One more time. A lot of the Crp did not disappear because of ethanol. It left like mine did because there is no funding to keep or start new programs. NO FUNDING! Pay attention people. Ed k
I've been a PA pheasant hunter since I was 14 and am now 77. I can figure what the PGC will do now. First there must be meetings, lots of meetings. Then a decision will be made to increase the Pheasant license to $50.00, then a hundred dollars per hunter. After having less than stellar success with the program they will close all the pheasant farms so no more hunting these beautiful birds here. A side benefit of this is that hawks will be given additional protection and fines will run as high as $100 for a Red Tail hawk.

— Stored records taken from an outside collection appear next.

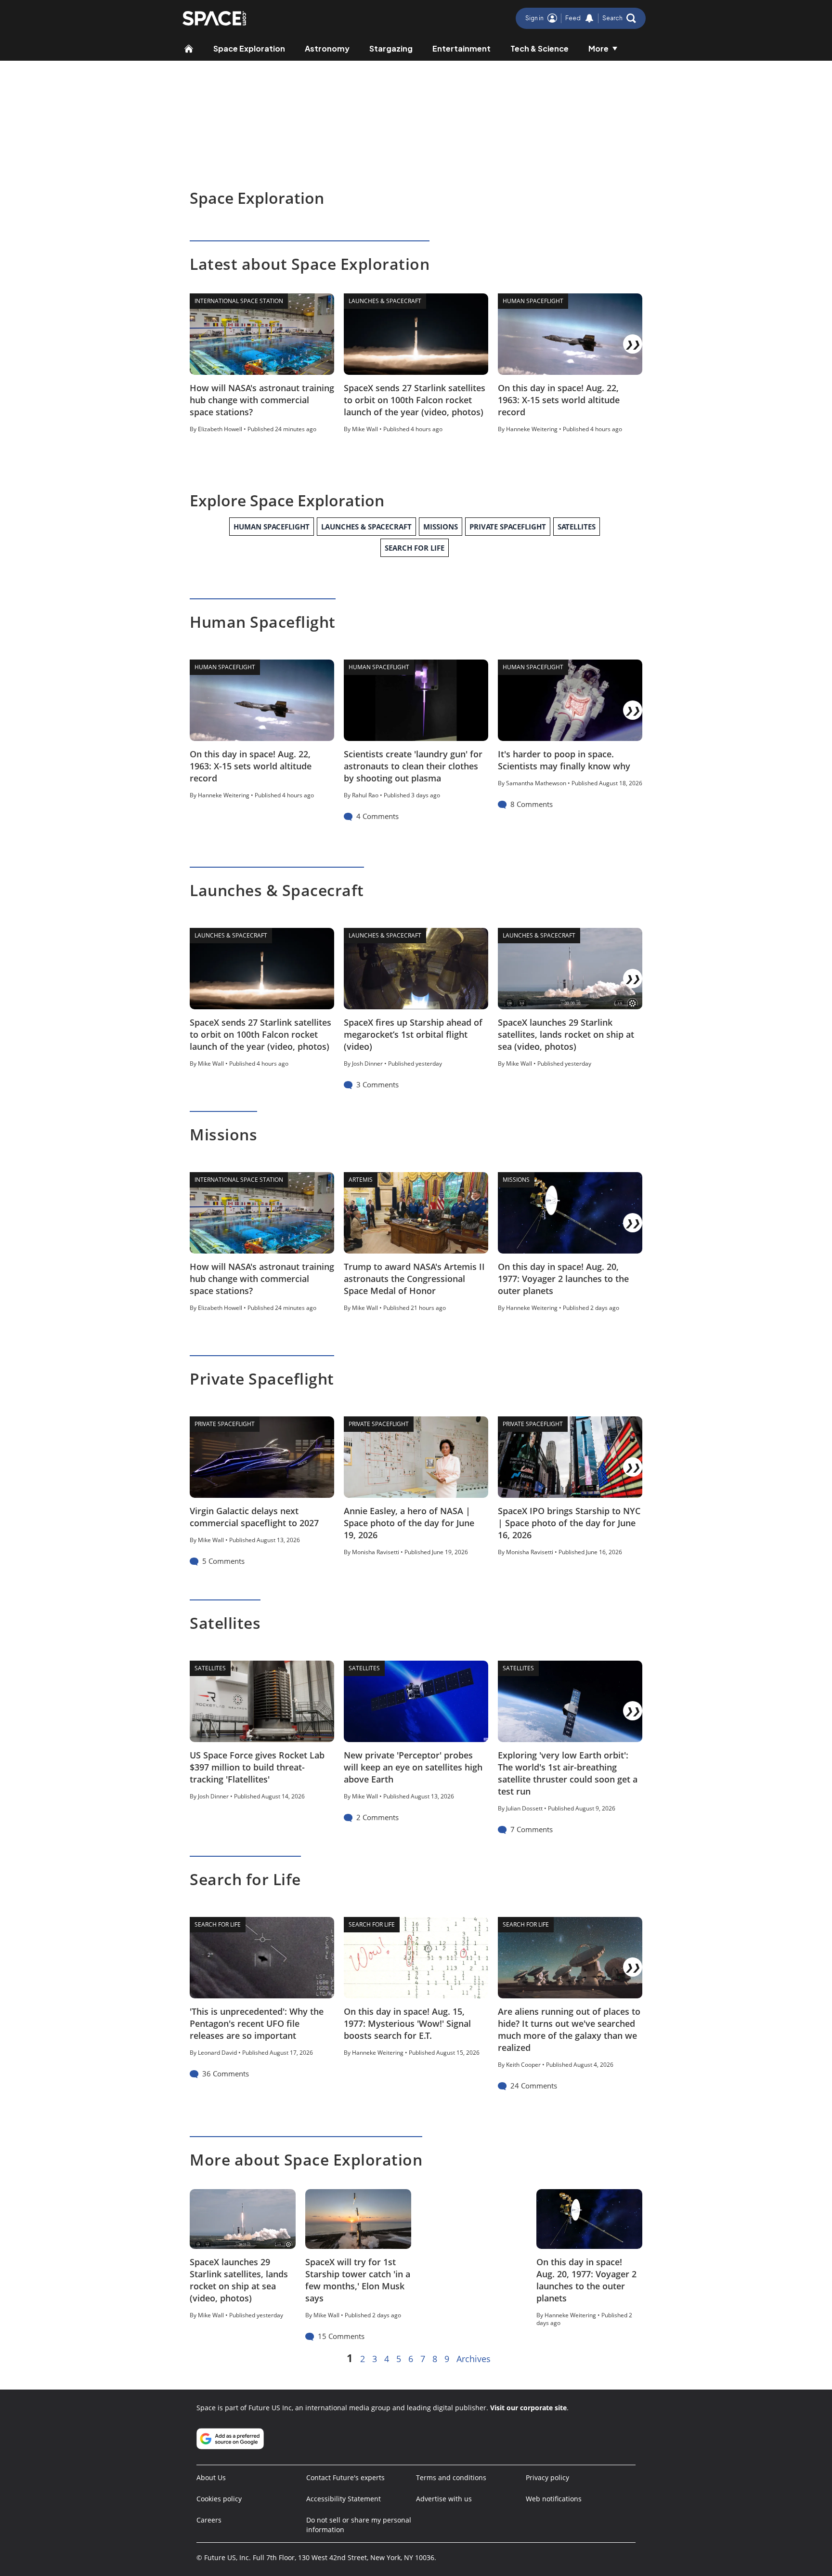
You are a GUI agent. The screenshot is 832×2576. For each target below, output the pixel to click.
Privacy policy (547, 2477)
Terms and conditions (451, 2477)
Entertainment (461, 48)
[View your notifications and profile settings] (589, 18)
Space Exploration (249, 48)
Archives (473, 2358)
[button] (619, 18)
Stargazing (391, 48)
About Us (211, 2477)
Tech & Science (539, 48)
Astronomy (327, 48)
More (598, 48)
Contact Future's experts (345, 2477)
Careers (208, 2519)
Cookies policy (219, 2498)
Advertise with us (444, 2498)
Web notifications (554, 2498)
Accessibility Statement (343, 2498)
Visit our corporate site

It is not just the CRP. It is the wetlands, the corners,the vacant farm places,the shelter belts and the over grown fence rows that are gone. It is the Ethanol Subsidies that is keeping the corn price higher than they would be. I have been here for 47 years most of my family farms. Heck I even rent out my 1/4 for farming. But the amount of habitat lost in the last 5 yrs is staggering. Mile long shelter belts and wetlands drained so they can put up more pivots. Has left large tracts of 6 or 8 square miles with no winter cover at all. Where there is CRP there are Pheasants. But most of the smaller tracts of habitat are gone. Ethanol rapes more acres of land than Oil ever will. Not to mention the ground water level drops more every year as they water more and more acres.